Covid-19: Perspectives on Innate Immune Evasion

Abstract

The ongoing outbreak of Coronavirus disease 2019 infection achieved pandemic status on March 11, 2020. As of September 8, 2020 it has caused over 890,000 mortalities world-wide. Coronaviral infections are enabled by potent immunoevasory mechanisms that target multiple aspects of innate immunity, with severe acute respiratory syndrome coronavirus 2 (SARS-CoV-2) able to induce a cytokine storm, impair interferon responses, and suppress antigen presentation on both MHC class I and class II. Understanding the immune responses to SARS-CoV-2 and its immunoevasion approaches will improve our understanding of pathogenesis, virus clearance, and contribute toward vaccine and immunotherepeutic design and evaluation. This review discusses the known host innate immune response and immune evasion mechanisms driving SARS-CoV-2 infection and pathophysiology.

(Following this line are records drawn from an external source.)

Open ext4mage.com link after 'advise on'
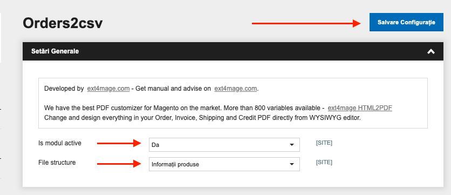This screenshot has height=195, width=451. pyautogui.click(x=235, y=89)
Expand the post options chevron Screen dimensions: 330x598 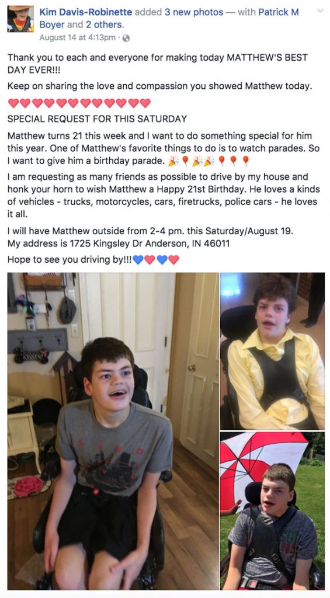coord(320,11)
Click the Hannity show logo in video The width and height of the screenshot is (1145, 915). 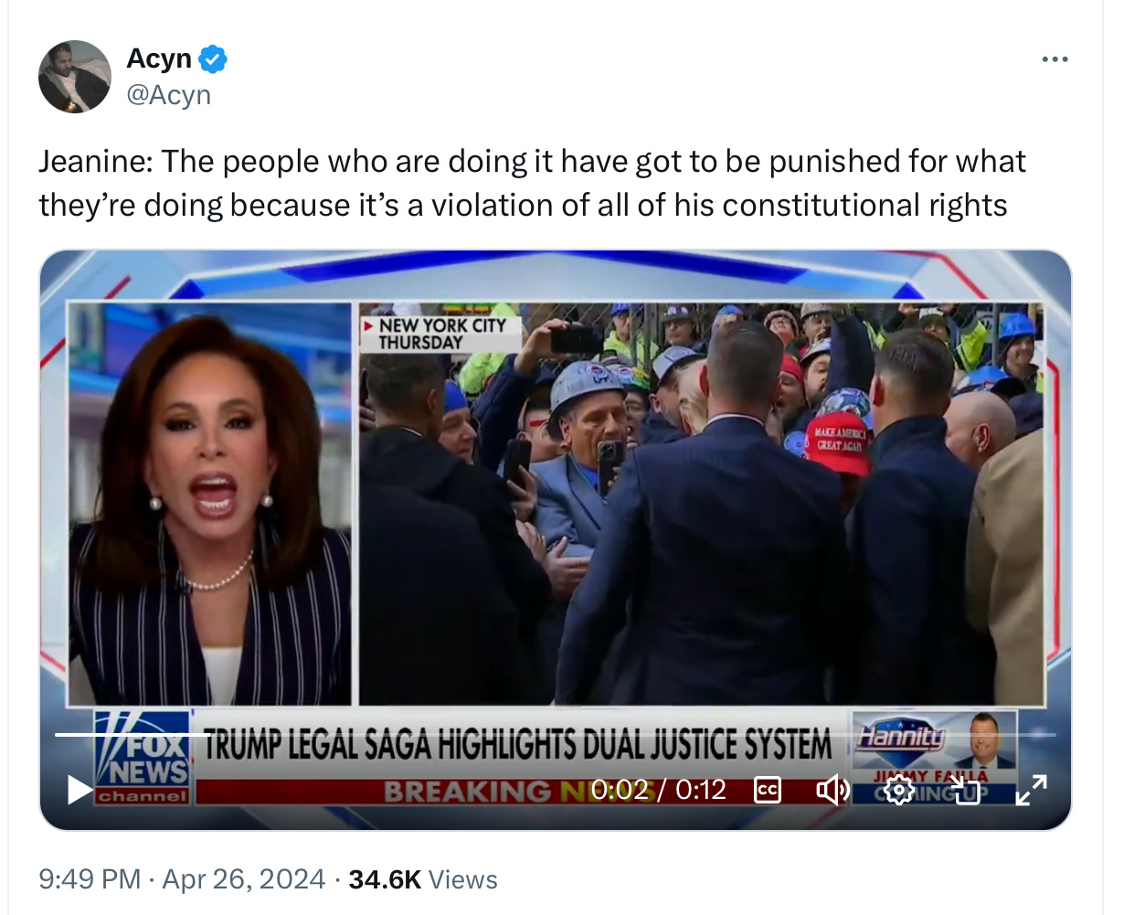point(902,735)
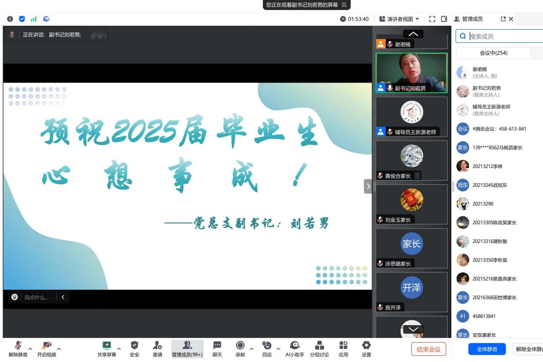Click the 搜索成员 search field
This screenshot has height=362, width=543.
tap(504, 36)
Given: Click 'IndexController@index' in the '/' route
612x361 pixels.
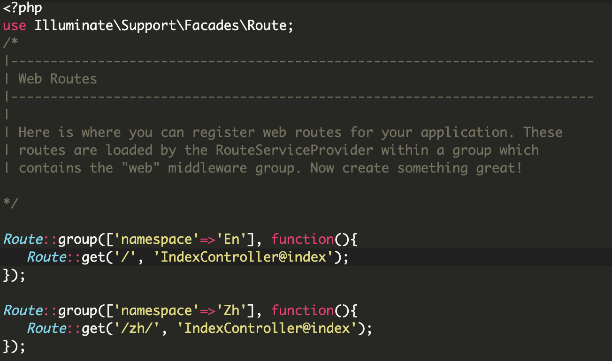Looking at the screenshot, I should click(244, 257).
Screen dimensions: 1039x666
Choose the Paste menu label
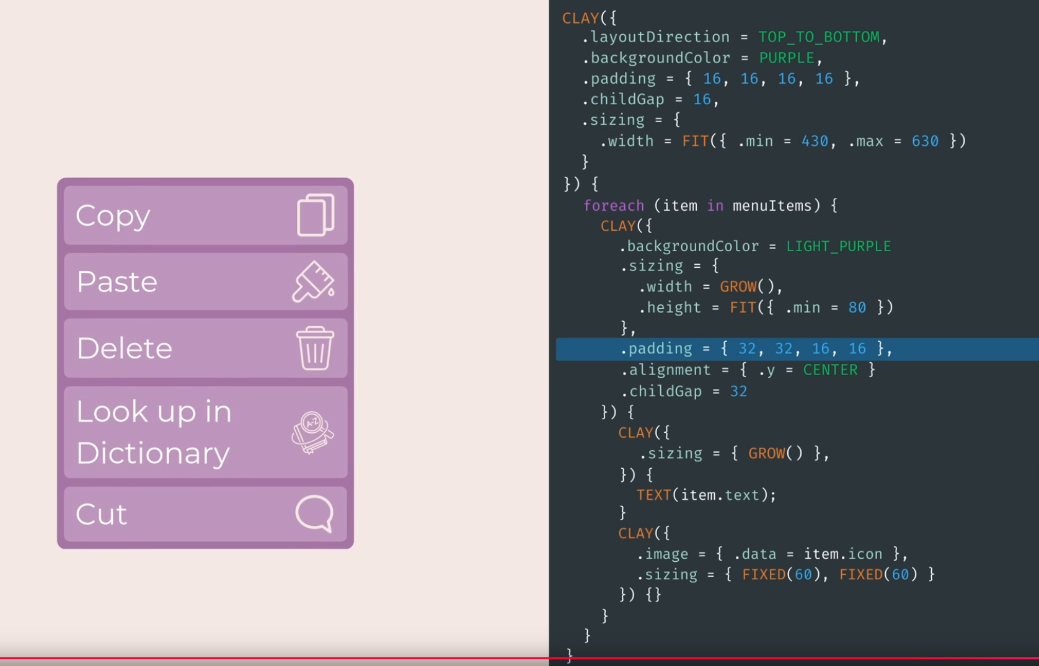point(117,282)
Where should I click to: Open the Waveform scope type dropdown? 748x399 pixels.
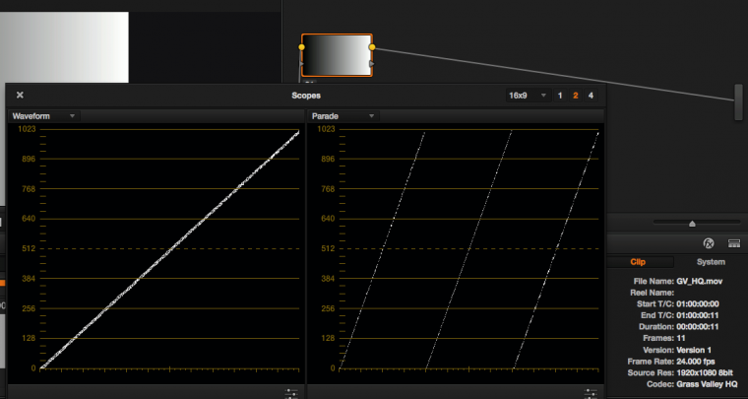coord(43,116)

Keywords: MHC trafficking; SARS-CoV-2; cytokine - immunological terms; innnate immune; macropahge.

FIGURE 1

CoV Innate Immune Evasion. The innate immune response to CoV’s is activated upon detection of viral pathogen-associated molecular patterns, such as double-stranded RNA, via host PRRs such as RIG-I. Following viral recognition, transcription factors including NF-κB, AP-1 and IRF3 are activated and translocate to the nucleus where they induce the expression of interferons. Both MERS-CoV and SARS-CoV, through their M, N, non-structural proteins (NSP1, 3b, 4a, 4b, 5, 6), and PLpro, have developed mechanisms to interfere with these signaling pathways. This alters the cytokine secretion profile of infected cells to enhance the recruitment of myeloid immune cells over NK cells, which in turn produce more cytokines, creating a cycle of inflammation that damages the lung. Many of these processes are likely conserved in SARS-CoV-2.